Wednesday, January 30, 2008

Ebay's Veiled Fee 'Reduction'

I have long been outspoken about Ebay's ridiculous selling fees. A seller puts up money to list an item and then has to pay a percentage in final value fees. There are also myriad options to go with the listing, such as if you want to put up multiple pictures, display a gallery, have your listing put in bold lettering, use templates, have a "buy-it-now" price where the buyer can skip the auction waiting period and much more. All these extras come with a price, of course.

If the item doesn't sell, no problem Ebay will gladly charge you another listing fee for the next time (refunded if sold the second time). If the seller uses the preferred payment method of PayPal, which is owned by Ebay, another fixed fee and percentage is subtracted from the amount paid to you. The final percentage that the seller gets leeched out of him or her from the time the item is listed until the time that the money ends up in his or her possession varies with the price of the item.

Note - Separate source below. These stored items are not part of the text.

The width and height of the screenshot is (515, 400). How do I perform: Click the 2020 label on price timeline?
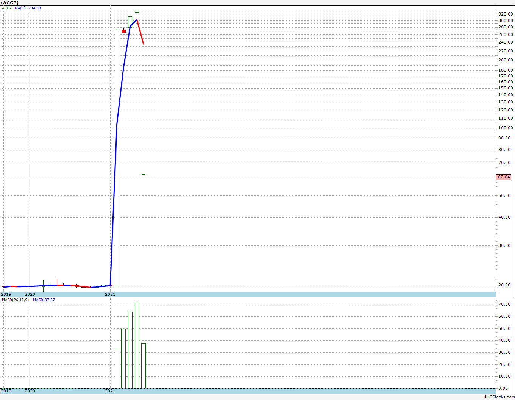point(30,294)
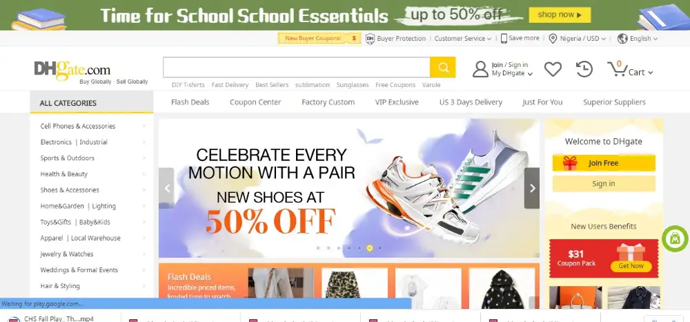Open the Coupon Center tab
Image resolution: width=690 pixels, height=322 pixels.
(x=255, y=102)
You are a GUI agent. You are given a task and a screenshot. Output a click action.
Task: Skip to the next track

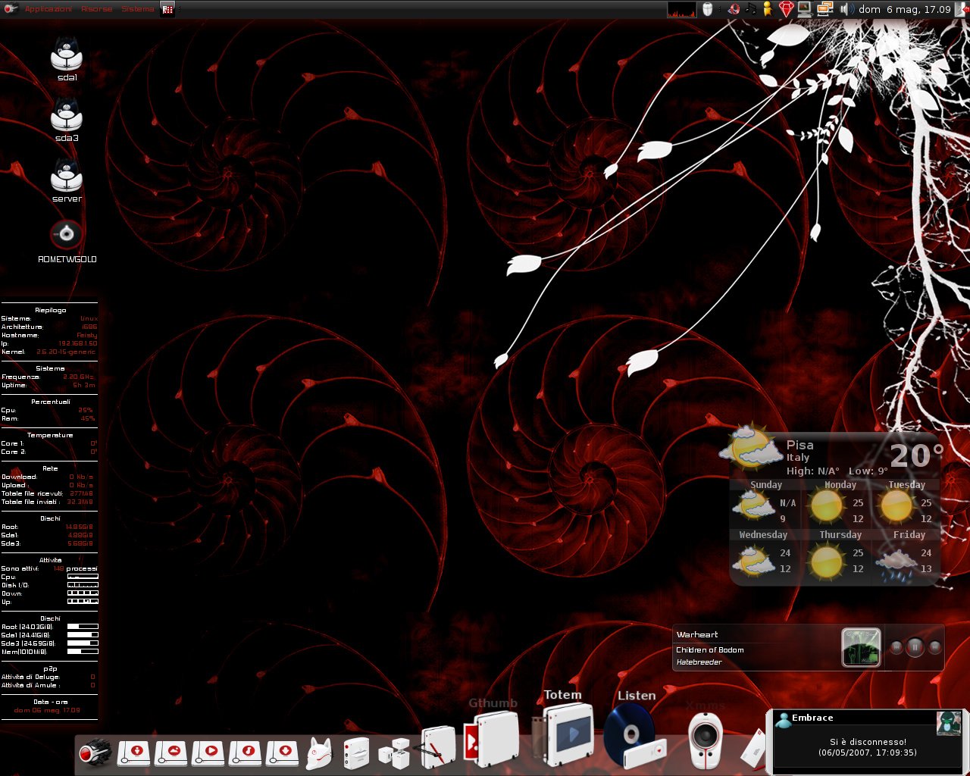pos(935,647)
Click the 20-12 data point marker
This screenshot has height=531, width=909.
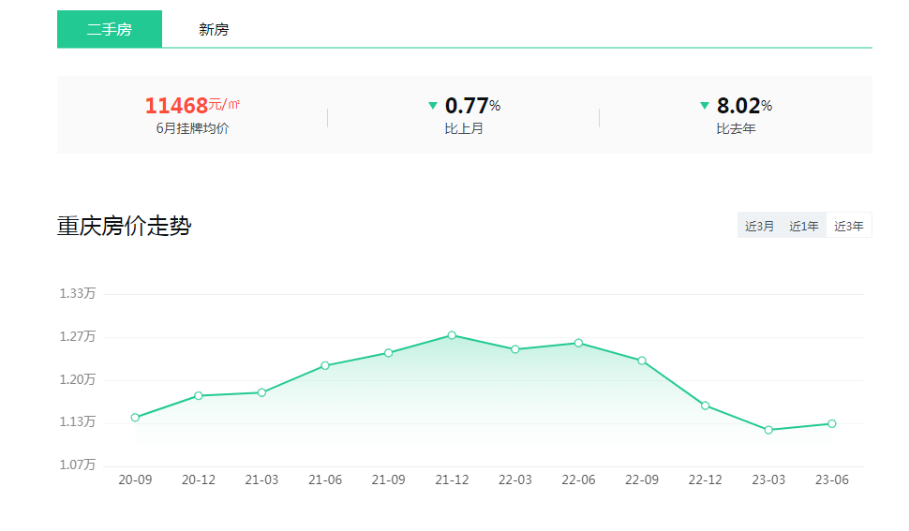point(198,395)
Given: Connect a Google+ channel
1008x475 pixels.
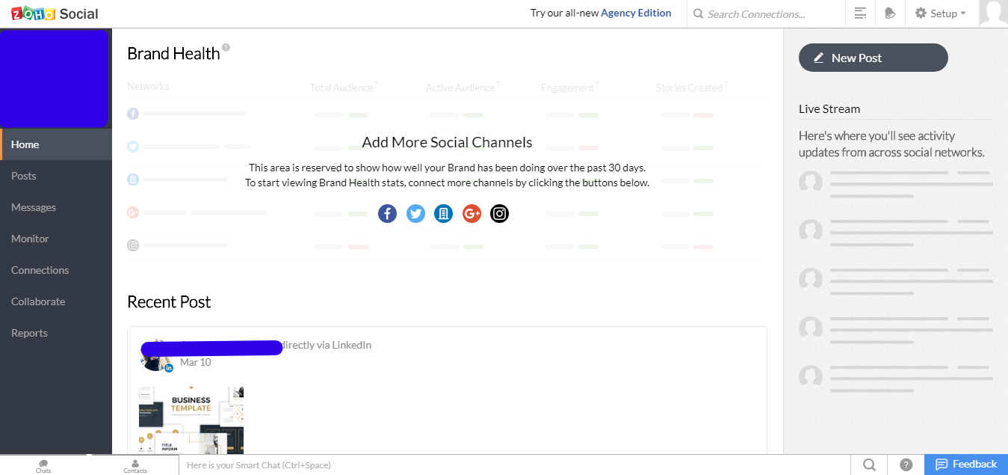Looking at the screenshot, I should coord(471,213).
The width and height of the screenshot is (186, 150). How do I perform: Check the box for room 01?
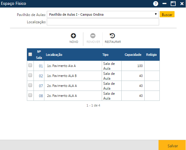(x=30, y=65)

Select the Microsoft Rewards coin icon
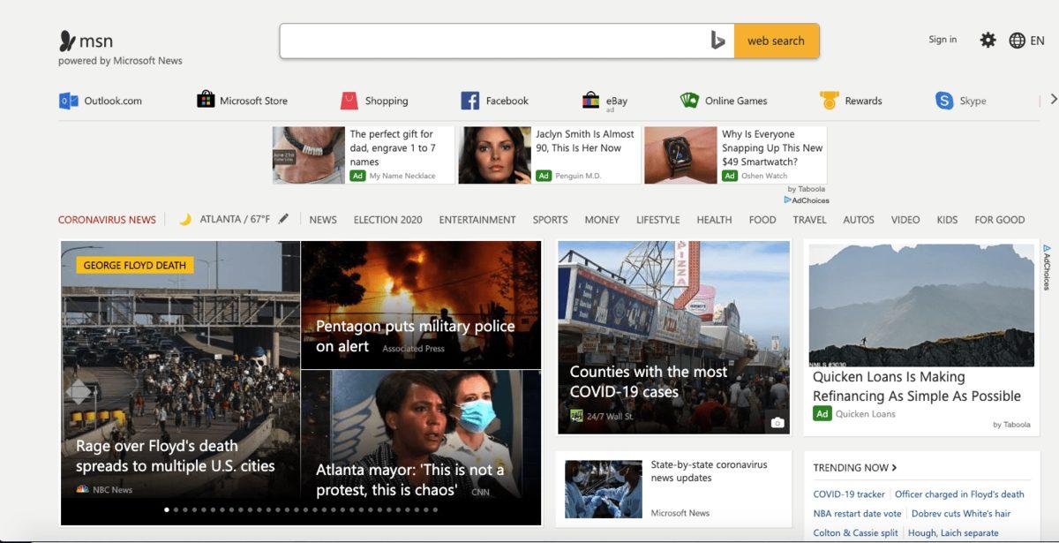(x=828, y=100)
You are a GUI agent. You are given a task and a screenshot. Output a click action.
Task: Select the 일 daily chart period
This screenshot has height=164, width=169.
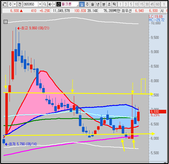(82, 4)
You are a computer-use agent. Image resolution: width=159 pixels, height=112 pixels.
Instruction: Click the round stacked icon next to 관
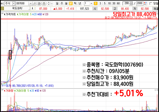[x=44, y=3]
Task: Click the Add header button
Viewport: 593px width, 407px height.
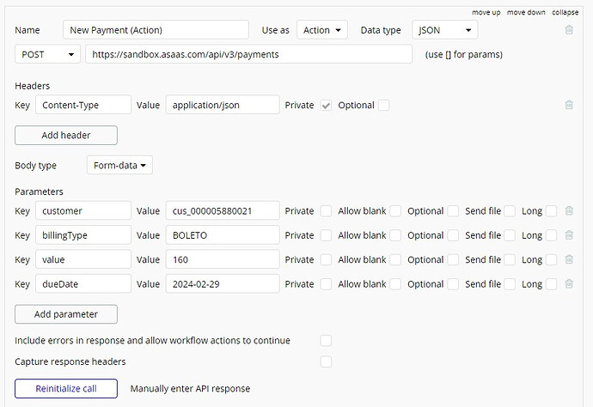Action: 66,135
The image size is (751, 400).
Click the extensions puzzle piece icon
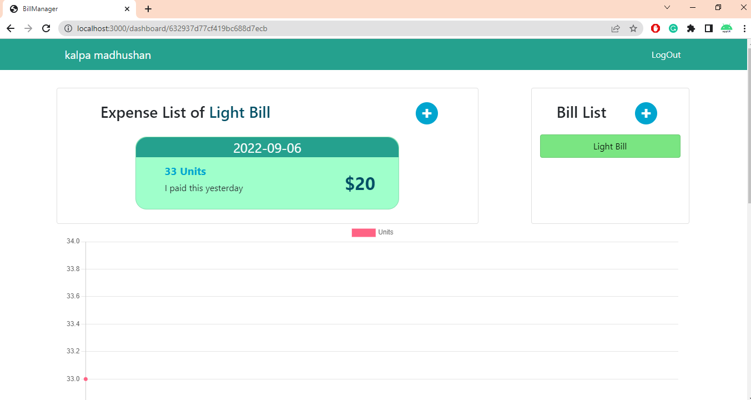[691, 28]
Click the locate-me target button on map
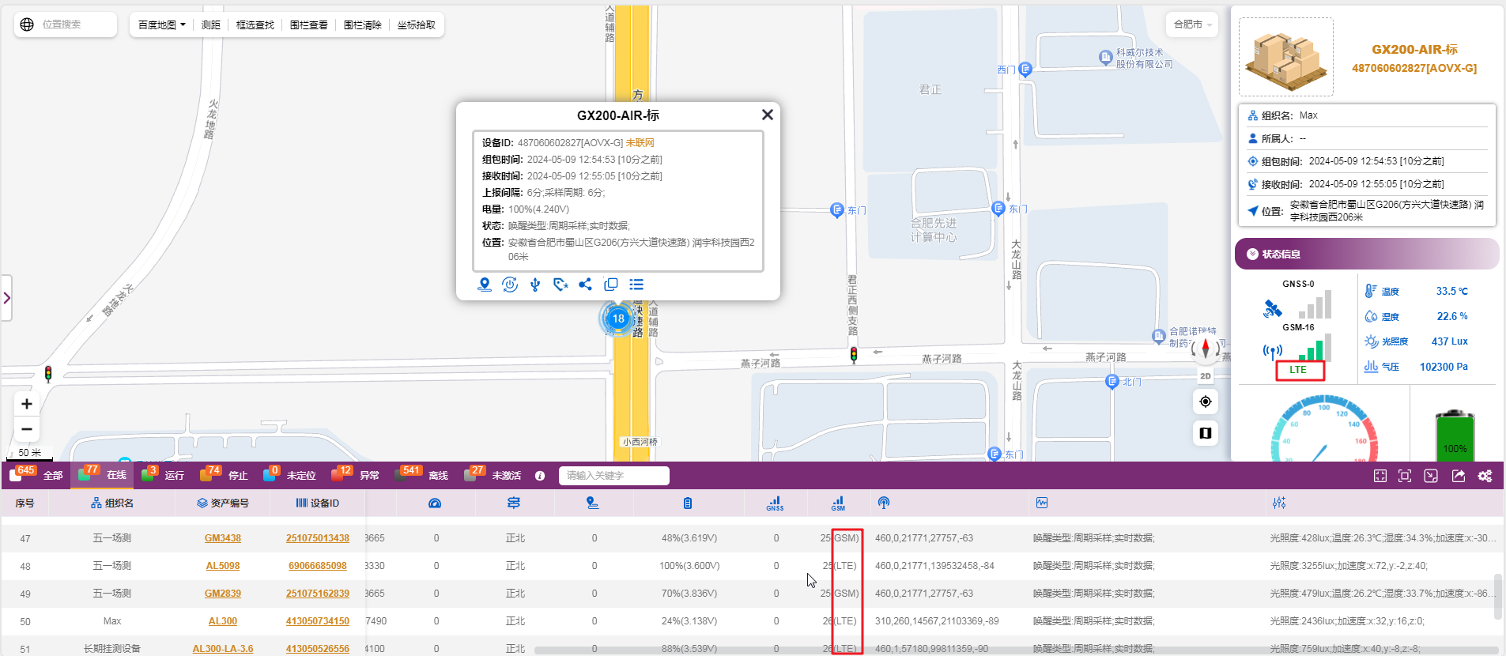Image resolution: width=1506 pixels, height=656 pixels. pos(1206,402)
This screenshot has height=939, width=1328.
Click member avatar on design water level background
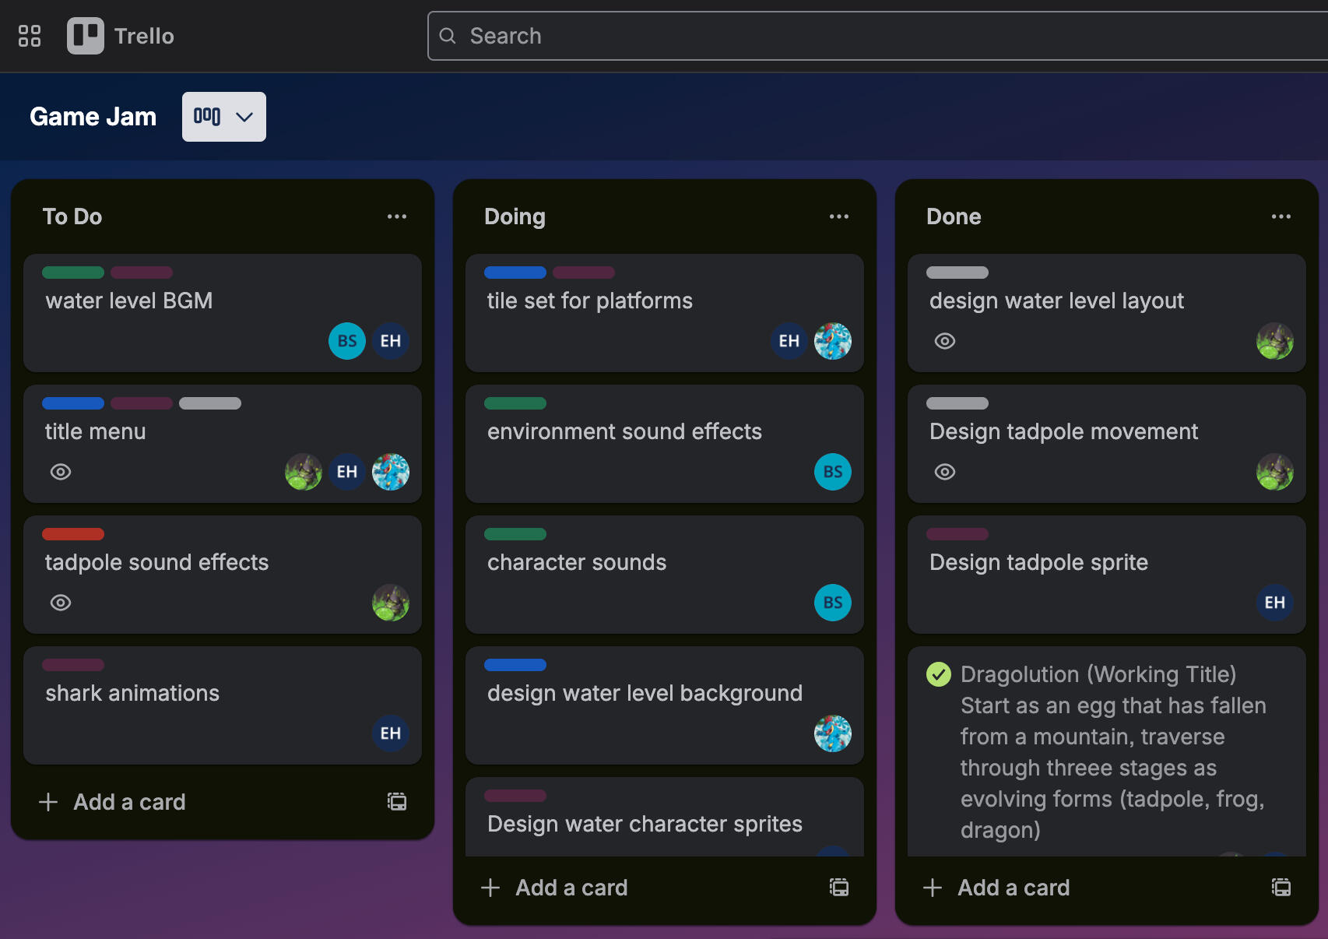coord(833,733)
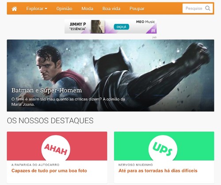
Task: Open 'Até para as torradas há dias difíceis'
Action: click(158, 171)
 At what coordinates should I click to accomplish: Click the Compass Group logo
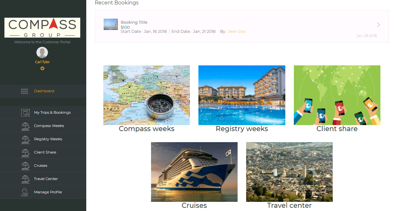42,28
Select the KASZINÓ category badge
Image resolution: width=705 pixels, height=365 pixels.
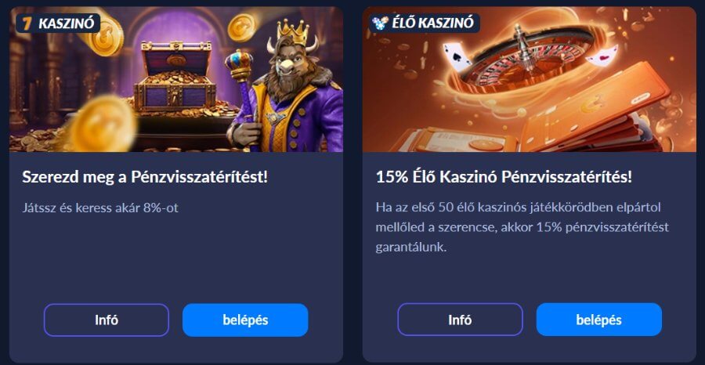57,23
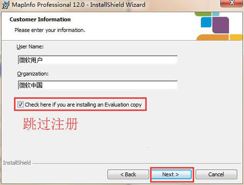This screenshot has width=244, height=185.
Task: Click the purple square in the MapInfo logo
Action: [x=221, y=25]
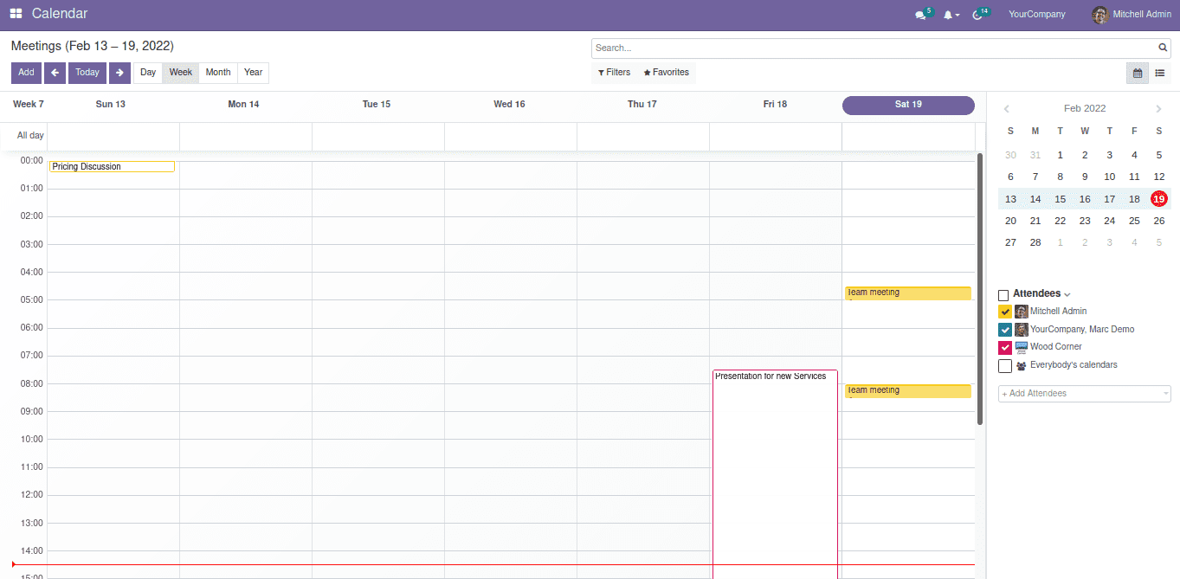Go to next week with right arrow
Image resolution: width=1180 pixels, height=579 pixels.
point(119,73)
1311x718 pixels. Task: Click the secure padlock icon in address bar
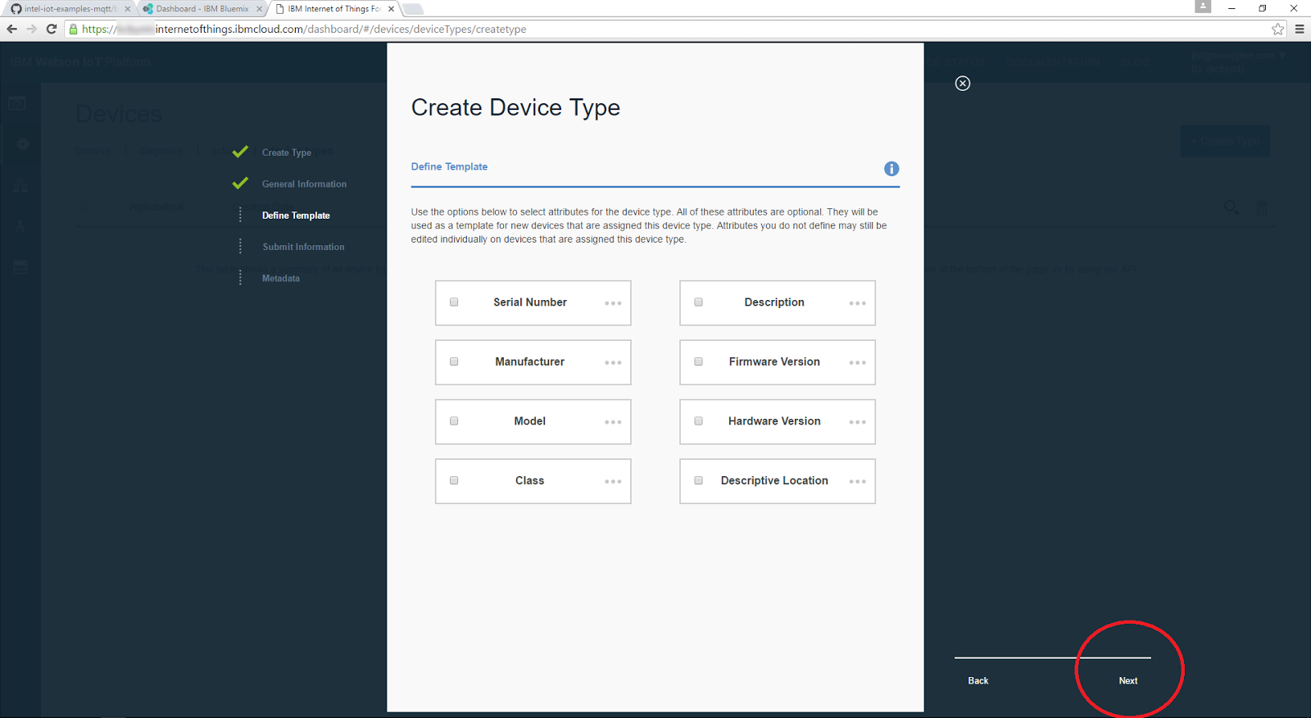[x=73, y=29]
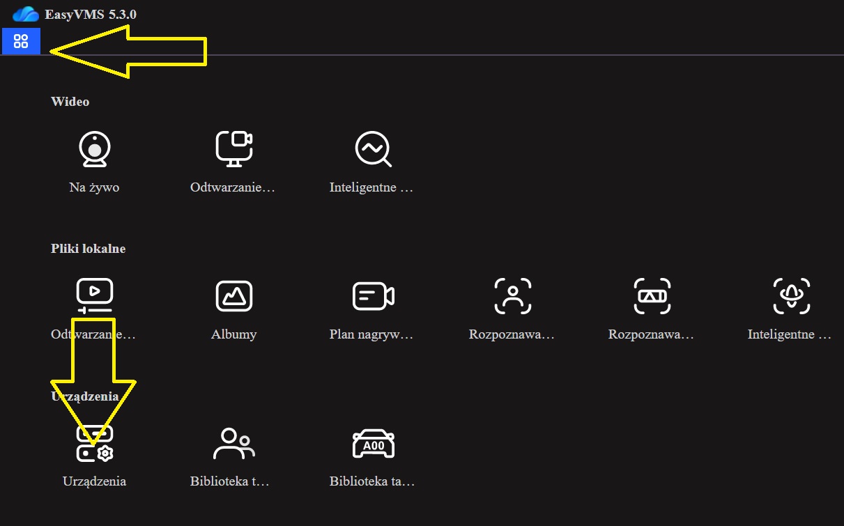Open Inteligentne search magnifier icon under Wideo
Viewport: 844px width, 526px height.
pos(373,149)
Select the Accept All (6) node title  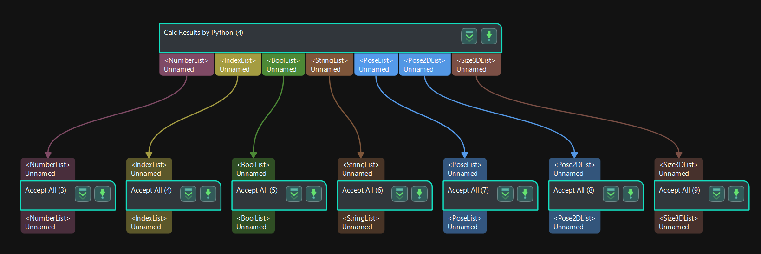click(362, 190)
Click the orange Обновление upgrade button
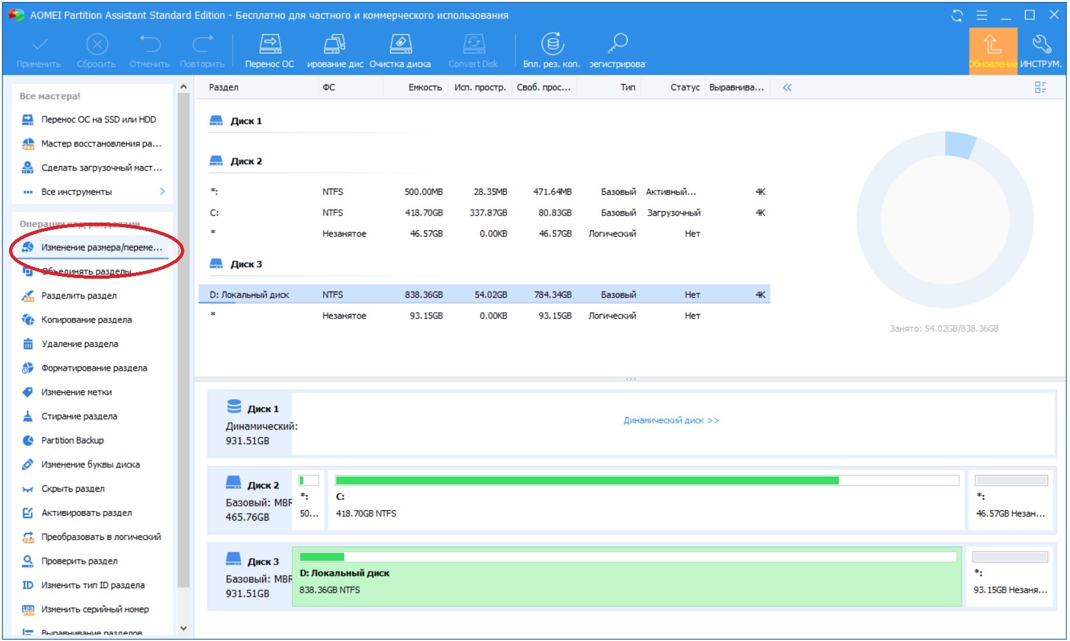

The lower the item price, the more the seller is screwed due to the nature of the fixed fees in relation to the small item price. However, after combining all the fees and percentages together, a 10% EBay-skim is not unrealistic.

Half.com, another one of their subsidiaries, is even worse and leeches about 15%. And to top it off, they take 25% of the shipping charge the buyer pays for. Gee thanks.

The problem has been that prices have constantly gone up. Most of us are familiar with prices going down after a product is introduced.

So, in today's news article EBay announces that the seller fees are being reduced! Yip-eeee! Wow, up to 50% off the listing fee! But wait... there's more! The final value fee goes up 67% for the first $25 of an item!

"A majority of sellers will see their fees go down," said company spokesman Usher Lieberman.

I did some calculations and found that fees will go up for those listed items less than or equal to $68.75. So clearly there are some winners and losers with this new policy. If an item sells below $68.75 such as many of the items you'd find under specific categories like music, books, and clothing, then those sellers will begin bleeding more.

I think this will be a move that will increase revenue for EBay because I think there are many more lower priced items being sold than higher priced items. I haven't checked but for every sold auto, I would guess that there are 1,000 items of clothing sold (autos are usually listed multiple times because a 7-day period is too short and it is not sold).

What EBay needs is a competitor, because currently they are a monopoly. They benefit from a network externality where sellers will sell because that's where the buyers are (buyers incur no fees to buy).

There used to be Yahoo! auctions, but for some reason it never really took off. I didn't even hear about it until its death was announced.

Sell.com and Craigslist are the only real alternatives but they do not have the auction feature and craigslist is largely regional. A nice benefit of Sell.com is that the item lists for $1 each 30 days and there is no final value ripoff.